Doctors at the premier All India Institute of Medical Sciences (AIIMS), who had earlier decided not to strike, too joined the stir after a doctor was allegedly manhandled by a patient's attendants. Members of several resident doctors associations also took out marches on their campuses to lodge protest. Many patients were aware of the stir on Monday which comes after scores of doctors in Delhi had boycotted work and held demonstrations on Friday and Saturday, but many still turned up at the facilities only to be turned away or wait for long hours. More than 40,000 doctors in Maharashtra boycotted work, according to an IMA official. In Goa too, medicos observed the strike and took out a 'silent protest march' to condemn the attack on some of their colleagues in West Bengal. Similar reports came in from other states, including Assam, Bihar, Jharkhand, Odisha, Uttar Pradesh, Tamil Nadu, Karnataka and Kerala. In Kerala, long queues near OPDs were seen in several government hospitals in the early hours of the day.
Some patients said they didn't know of the strike and have been waiting for hours. A woman in the state capital said she had come with her relative who had breathing problems early this morning and no doctors had attended to her till 10 am. The strike had a telling effect on medical services as people struggled to get treatment in private hospitals in Karnataka. However, government hospitals remained open following a circular by the Commissioner of Health and Family Welfare and there was a huge rush of patients at these facilities since morning. A middle-aged man, who accompanied his ailing wife to a hospital in Hisar, Haryana, said, "Why should patients have to suffer like this? I have been waiting here for hours, but no one is giving any proper response. The central government must intervene in the matter as patients across the country should not be made to suffer."

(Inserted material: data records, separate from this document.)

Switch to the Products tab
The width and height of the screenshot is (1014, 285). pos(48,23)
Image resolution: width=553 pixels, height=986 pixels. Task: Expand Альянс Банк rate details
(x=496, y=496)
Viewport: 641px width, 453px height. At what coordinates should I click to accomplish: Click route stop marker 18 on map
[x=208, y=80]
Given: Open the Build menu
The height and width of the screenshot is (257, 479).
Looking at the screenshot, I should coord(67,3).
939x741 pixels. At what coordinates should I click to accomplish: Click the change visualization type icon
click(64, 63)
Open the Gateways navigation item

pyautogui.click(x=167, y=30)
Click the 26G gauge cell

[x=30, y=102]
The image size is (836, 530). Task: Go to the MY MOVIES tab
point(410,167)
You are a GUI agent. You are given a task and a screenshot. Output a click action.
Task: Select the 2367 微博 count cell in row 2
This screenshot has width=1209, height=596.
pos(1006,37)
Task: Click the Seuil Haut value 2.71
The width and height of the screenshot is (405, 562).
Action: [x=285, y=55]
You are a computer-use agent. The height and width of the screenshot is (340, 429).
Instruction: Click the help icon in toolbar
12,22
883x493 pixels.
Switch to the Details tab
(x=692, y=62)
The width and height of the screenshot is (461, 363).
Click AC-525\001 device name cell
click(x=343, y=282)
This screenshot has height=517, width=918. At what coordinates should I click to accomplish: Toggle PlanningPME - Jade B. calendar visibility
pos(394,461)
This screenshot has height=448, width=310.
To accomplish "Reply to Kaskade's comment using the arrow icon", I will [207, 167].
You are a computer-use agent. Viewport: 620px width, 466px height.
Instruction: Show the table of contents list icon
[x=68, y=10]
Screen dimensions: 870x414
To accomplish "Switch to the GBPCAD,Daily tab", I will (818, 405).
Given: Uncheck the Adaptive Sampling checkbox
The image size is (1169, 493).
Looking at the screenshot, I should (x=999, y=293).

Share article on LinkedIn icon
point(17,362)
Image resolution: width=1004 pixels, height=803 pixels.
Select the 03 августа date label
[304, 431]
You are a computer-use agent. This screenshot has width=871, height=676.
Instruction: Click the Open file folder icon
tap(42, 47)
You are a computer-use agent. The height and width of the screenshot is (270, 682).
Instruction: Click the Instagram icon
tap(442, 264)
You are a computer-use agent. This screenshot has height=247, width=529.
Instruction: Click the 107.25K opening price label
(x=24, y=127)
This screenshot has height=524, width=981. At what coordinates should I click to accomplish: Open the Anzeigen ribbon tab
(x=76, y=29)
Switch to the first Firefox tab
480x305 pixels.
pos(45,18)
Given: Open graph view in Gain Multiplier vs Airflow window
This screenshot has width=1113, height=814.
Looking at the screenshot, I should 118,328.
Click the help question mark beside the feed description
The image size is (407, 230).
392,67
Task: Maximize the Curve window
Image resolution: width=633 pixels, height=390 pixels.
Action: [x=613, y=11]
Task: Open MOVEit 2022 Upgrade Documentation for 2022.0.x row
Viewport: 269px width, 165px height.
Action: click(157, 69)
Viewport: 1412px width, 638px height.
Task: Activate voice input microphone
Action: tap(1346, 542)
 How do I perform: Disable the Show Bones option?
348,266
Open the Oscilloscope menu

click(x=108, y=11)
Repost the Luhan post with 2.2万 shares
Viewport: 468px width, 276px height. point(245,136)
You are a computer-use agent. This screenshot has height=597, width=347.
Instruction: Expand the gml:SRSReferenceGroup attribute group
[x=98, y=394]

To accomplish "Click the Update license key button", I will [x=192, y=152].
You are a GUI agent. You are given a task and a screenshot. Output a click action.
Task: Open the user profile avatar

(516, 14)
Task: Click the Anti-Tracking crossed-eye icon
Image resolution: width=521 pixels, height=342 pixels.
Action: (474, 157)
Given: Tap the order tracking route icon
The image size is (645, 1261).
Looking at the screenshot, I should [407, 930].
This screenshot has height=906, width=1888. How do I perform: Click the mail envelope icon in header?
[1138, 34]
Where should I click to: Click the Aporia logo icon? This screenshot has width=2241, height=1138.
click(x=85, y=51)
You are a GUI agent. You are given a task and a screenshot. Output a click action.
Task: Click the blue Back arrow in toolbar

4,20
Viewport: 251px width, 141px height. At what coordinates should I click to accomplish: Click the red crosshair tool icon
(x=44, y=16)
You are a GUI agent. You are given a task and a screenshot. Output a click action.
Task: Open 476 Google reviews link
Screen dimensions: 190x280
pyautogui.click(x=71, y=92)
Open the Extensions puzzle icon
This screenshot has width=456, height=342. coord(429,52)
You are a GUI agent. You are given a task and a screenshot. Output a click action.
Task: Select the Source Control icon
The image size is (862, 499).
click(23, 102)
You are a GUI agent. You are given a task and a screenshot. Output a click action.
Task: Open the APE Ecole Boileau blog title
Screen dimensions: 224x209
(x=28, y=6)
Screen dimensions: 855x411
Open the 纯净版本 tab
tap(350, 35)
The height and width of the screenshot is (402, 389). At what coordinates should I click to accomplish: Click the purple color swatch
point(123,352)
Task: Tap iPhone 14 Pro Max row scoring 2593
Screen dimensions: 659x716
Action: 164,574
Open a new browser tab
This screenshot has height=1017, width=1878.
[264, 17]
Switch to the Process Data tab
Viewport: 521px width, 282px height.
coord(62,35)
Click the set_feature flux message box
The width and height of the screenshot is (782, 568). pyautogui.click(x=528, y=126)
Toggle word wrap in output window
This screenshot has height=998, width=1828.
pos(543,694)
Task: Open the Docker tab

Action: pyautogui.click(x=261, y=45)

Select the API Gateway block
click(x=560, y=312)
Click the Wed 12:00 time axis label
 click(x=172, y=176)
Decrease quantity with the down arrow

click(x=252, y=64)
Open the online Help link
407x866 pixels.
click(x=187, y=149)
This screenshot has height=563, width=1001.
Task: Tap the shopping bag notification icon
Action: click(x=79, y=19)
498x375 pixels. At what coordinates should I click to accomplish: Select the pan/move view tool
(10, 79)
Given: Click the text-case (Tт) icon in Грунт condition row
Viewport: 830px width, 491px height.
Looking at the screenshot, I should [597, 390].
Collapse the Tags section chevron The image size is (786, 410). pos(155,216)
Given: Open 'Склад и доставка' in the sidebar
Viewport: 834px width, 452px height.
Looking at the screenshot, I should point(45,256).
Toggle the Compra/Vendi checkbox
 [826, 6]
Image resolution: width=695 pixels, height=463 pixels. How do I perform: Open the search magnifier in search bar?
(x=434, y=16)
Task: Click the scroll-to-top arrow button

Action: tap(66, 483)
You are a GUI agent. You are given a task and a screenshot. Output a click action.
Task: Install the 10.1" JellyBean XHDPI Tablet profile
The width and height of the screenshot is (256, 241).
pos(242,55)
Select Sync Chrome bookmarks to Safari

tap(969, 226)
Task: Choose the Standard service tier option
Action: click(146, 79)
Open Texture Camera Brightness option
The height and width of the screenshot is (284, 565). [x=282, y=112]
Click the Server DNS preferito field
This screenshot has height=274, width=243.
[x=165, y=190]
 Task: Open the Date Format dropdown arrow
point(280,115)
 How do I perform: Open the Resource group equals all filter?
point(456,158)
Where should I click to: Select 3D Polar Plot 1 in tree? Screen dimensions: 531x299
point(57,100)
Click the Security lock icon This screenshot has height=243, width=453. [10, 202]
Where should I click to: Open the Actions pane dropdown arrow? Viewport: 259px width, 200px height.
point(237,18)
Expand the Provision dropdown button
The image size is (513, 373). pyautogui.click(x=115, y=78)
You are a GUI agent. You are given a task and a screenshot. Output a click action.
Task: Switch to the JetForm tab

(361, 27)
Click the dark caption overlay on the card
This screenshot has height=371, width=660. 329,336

In Tamil Nadu, doctors, including postgraduate students, formed human chains in front of state-run medical college and hospitals in Chennai. Wearing black badges and sporting helmets, they held placards seeking protection. Similar protests were also held in government hospitals in other parts of Tamil Nadu. The IMA had launched a four-day nationwide protest from Friday over the Kolkata incident and wrote to Union Home Minister Amit Shah demanding enactment of a central law to check violence against healthcare workers. A delegation of IMA, Resident Doctors Association of AIIMS, Safdarjung Hospital, Ram Manohar Lohia Hospital, United Resident and Doctors Association of India (URDA) and Federation of Resident Doctors Association (FORDA) also met Union Health Minister over the last three days and submitted representation to him seeking a central law. Union Health Minister Harsh Vardhan on Saturday asked states to consider enacting specific legislation for protecting doctors and medical professionals from any form of violence.
The apex medical body, IMA, however, demanded a comprehensive central law in dealing with violence on doctors and healthcare staff, and in hospitals. Security measures and the determinants leading to violence should also be addressed, it said in a statement. Exemplary punishment for perpetrators of violence should be a component of the central law and suitable amendments should be brought in the Indian Penal Code (IPC) and Code of Criminal Procedure (CrPC), the IMA said. The protesting doctors in West Bengal held a meeting with Chief Minister Mamata Banerjee to resolve the impasse Monday afternoon. The doctors in West Bengal have been on a strike since June 11 after two of their colleagues were attacked and seriously injured allegedly by relatives of a patient who died at the NRS Medical College and Hospital in Kolkata.